Segment Start: Records shown
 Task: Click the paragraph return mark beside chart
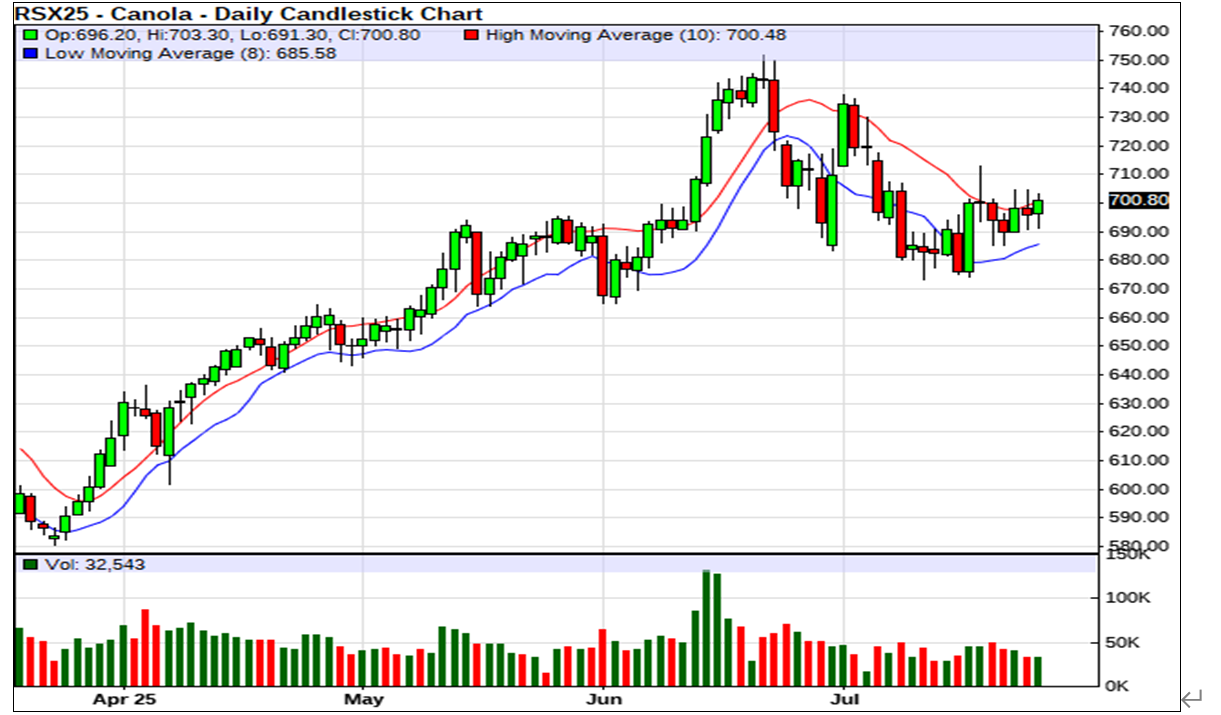point(1190,697)
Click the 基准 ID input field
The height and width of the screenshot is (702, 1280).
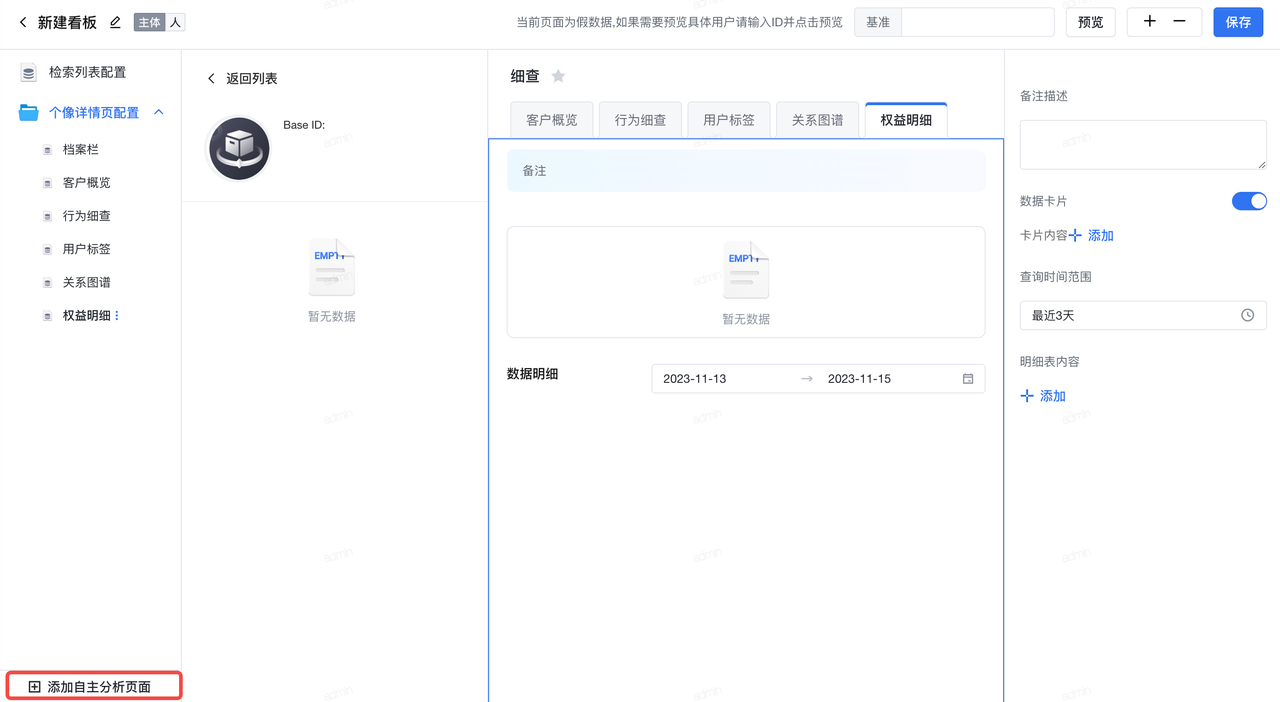[977, 22]
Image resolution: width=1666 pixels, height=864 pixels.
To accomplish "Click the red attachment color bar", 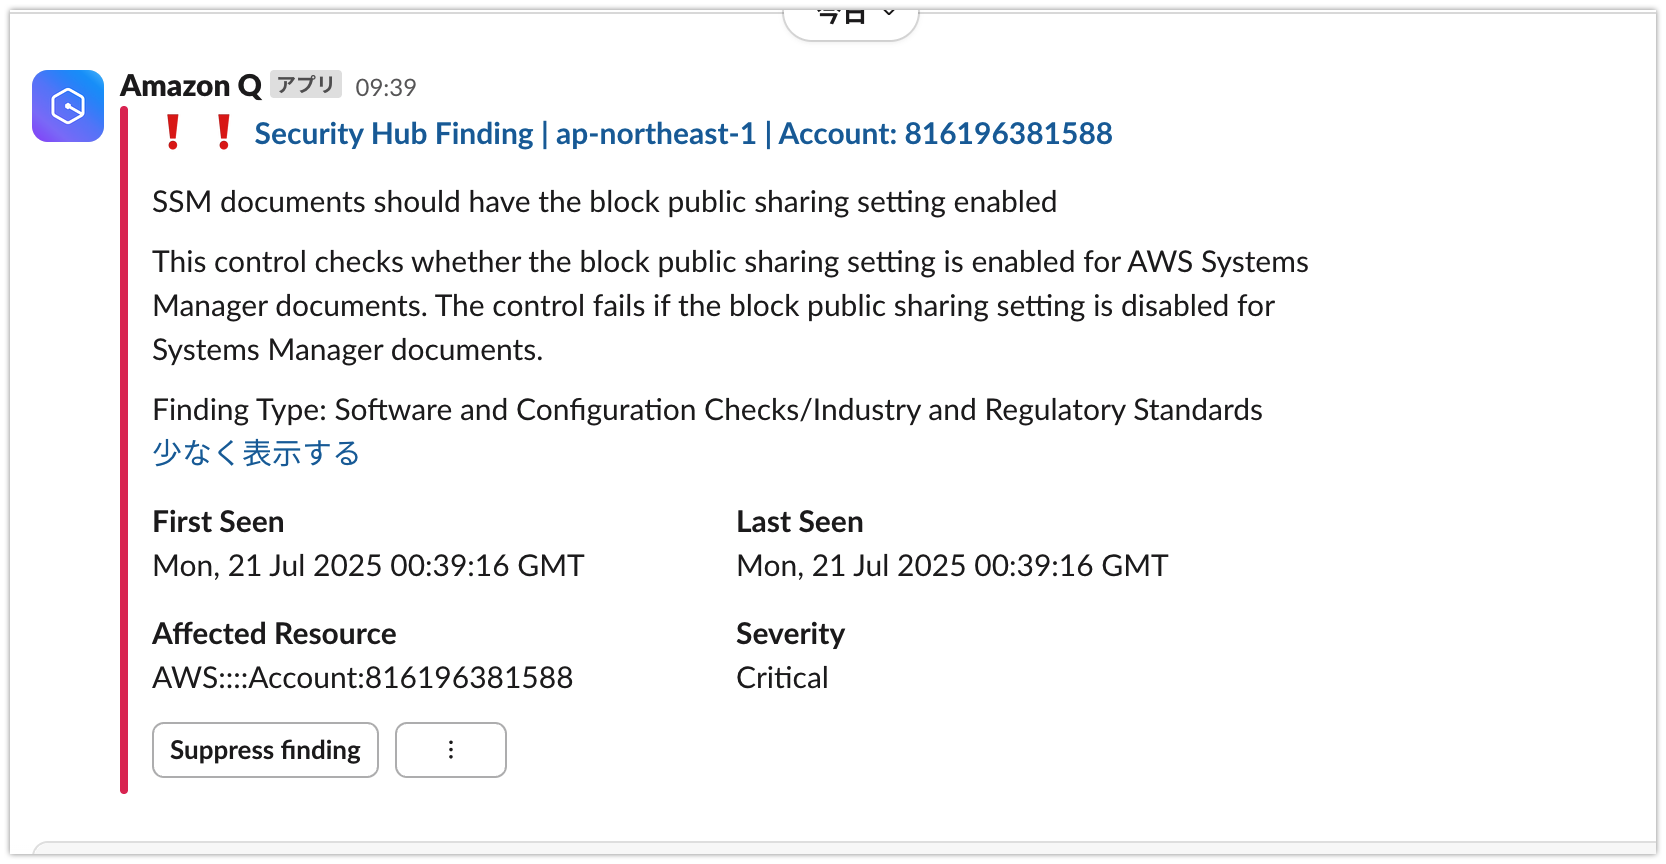I will tap(124, 450).
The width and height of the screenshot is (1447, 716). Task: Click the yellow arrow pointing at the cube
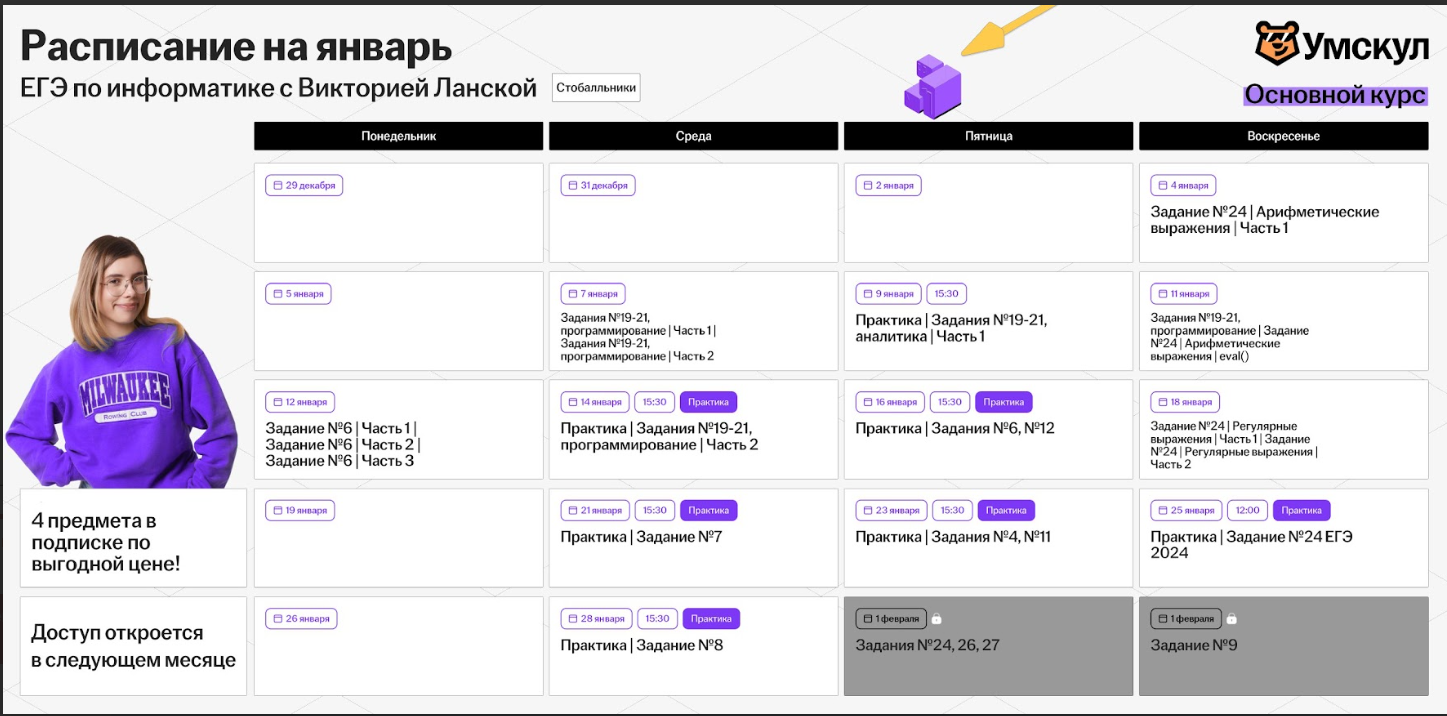point(1005,28)
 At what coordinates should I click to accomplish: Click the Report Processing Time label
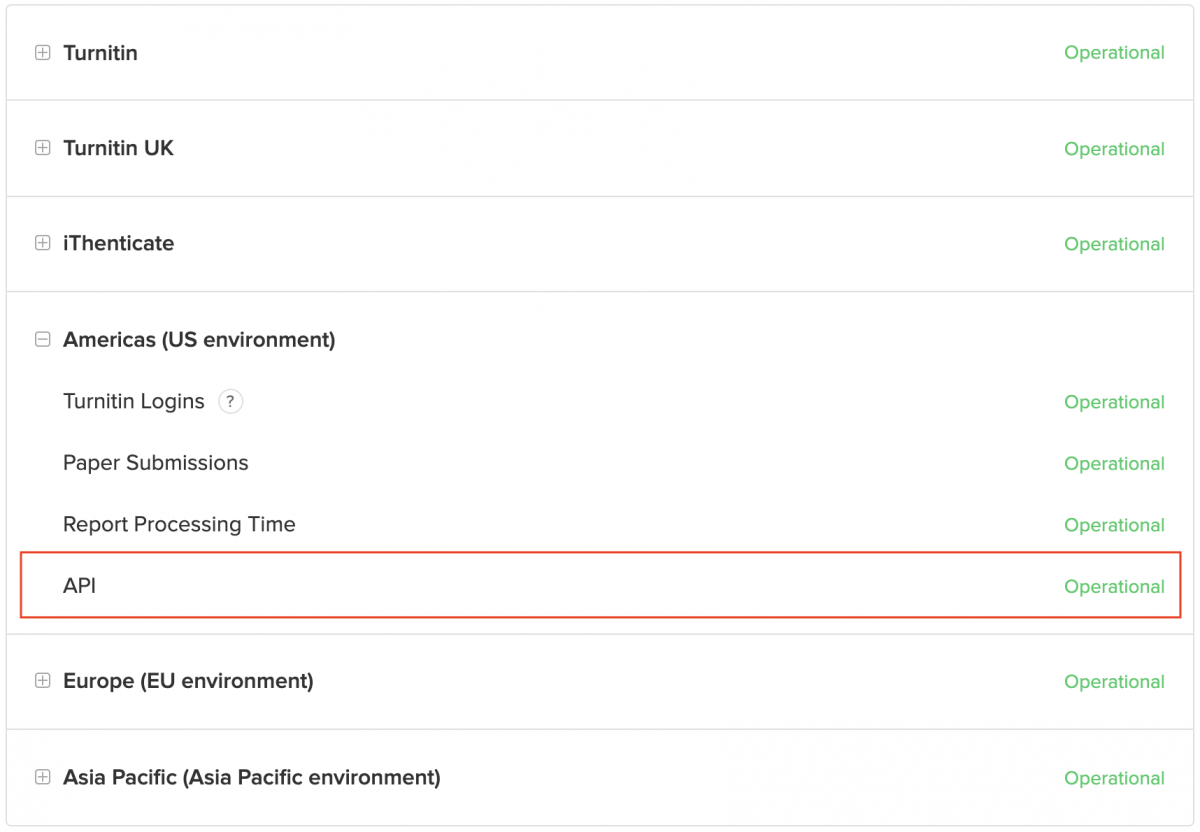(179, 525)
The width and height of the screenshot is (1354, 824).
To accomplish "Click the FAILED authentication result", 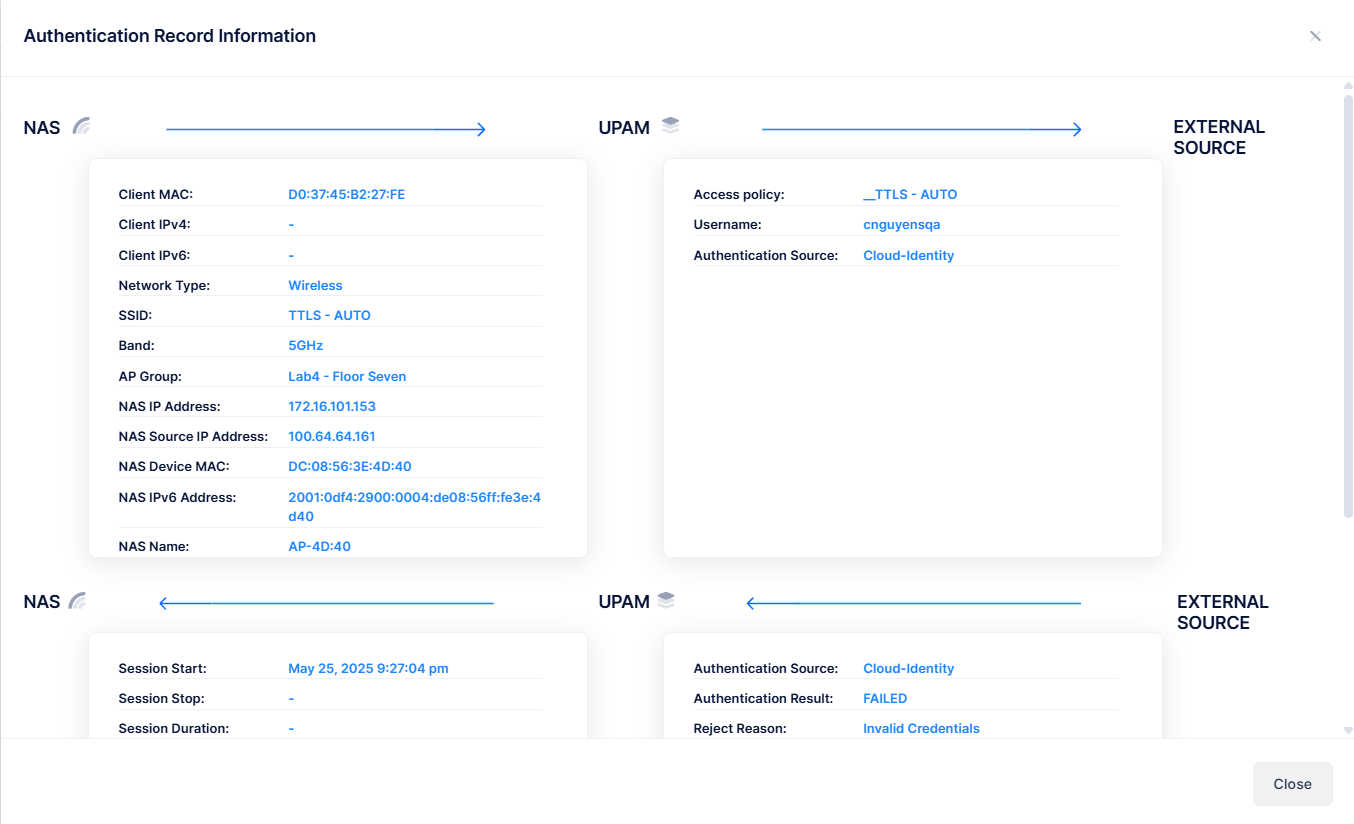I will point(884,698).
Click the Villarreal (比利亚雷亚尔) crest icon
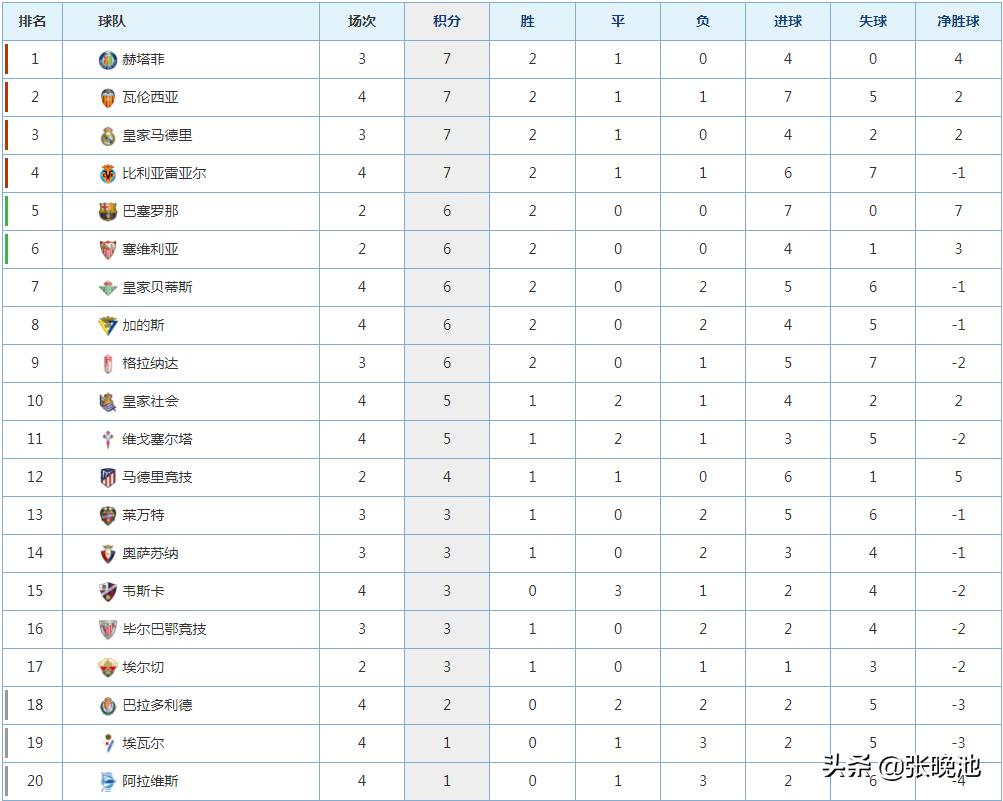The width and height of the screenshot is (1003, 801). coord(108,174)
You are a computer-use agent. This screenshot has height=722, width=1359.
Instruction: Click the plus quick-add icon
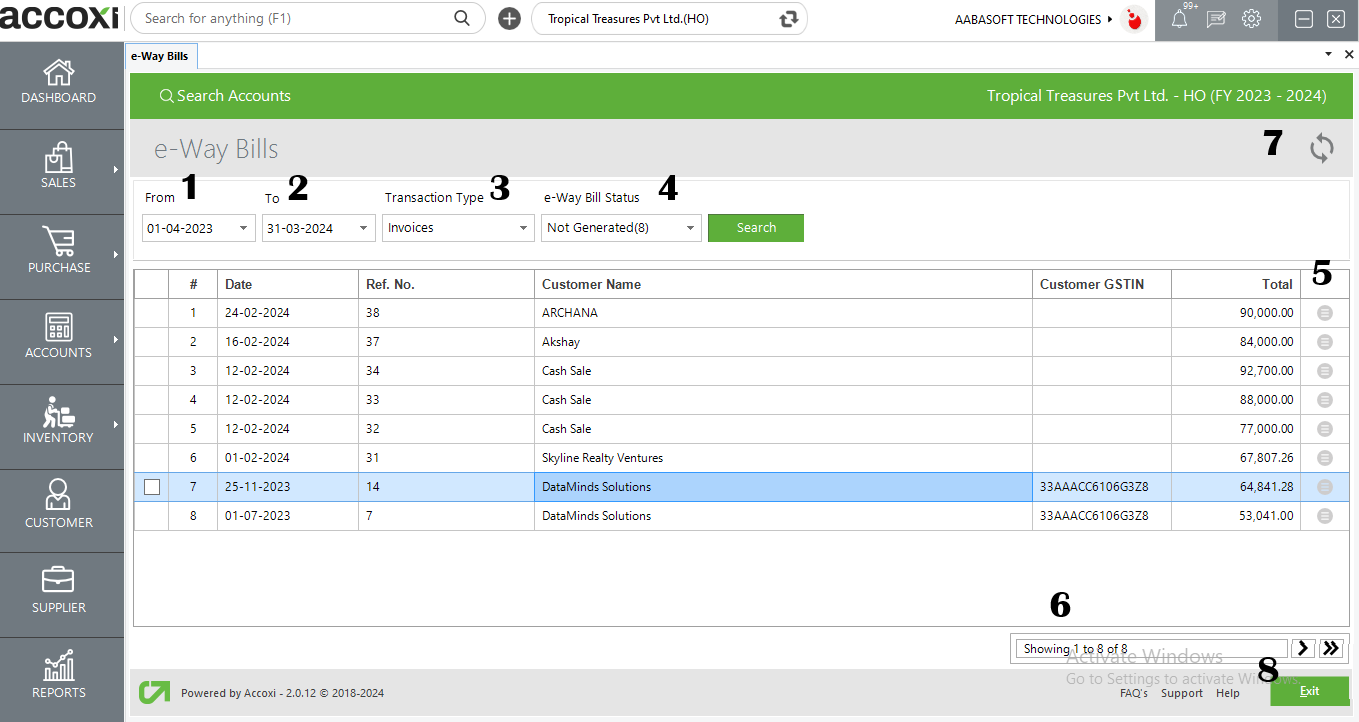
Segment End: Records shown
Please set down only the lines from the one containing "You are a computer-use" through the end of the entries, exactly as they stand, both ends included and with no pictures.

→ Your solution
You are a computer-use agent. This screenshot has height=722, width=1359.
Instruction: Click the plus quick-add icon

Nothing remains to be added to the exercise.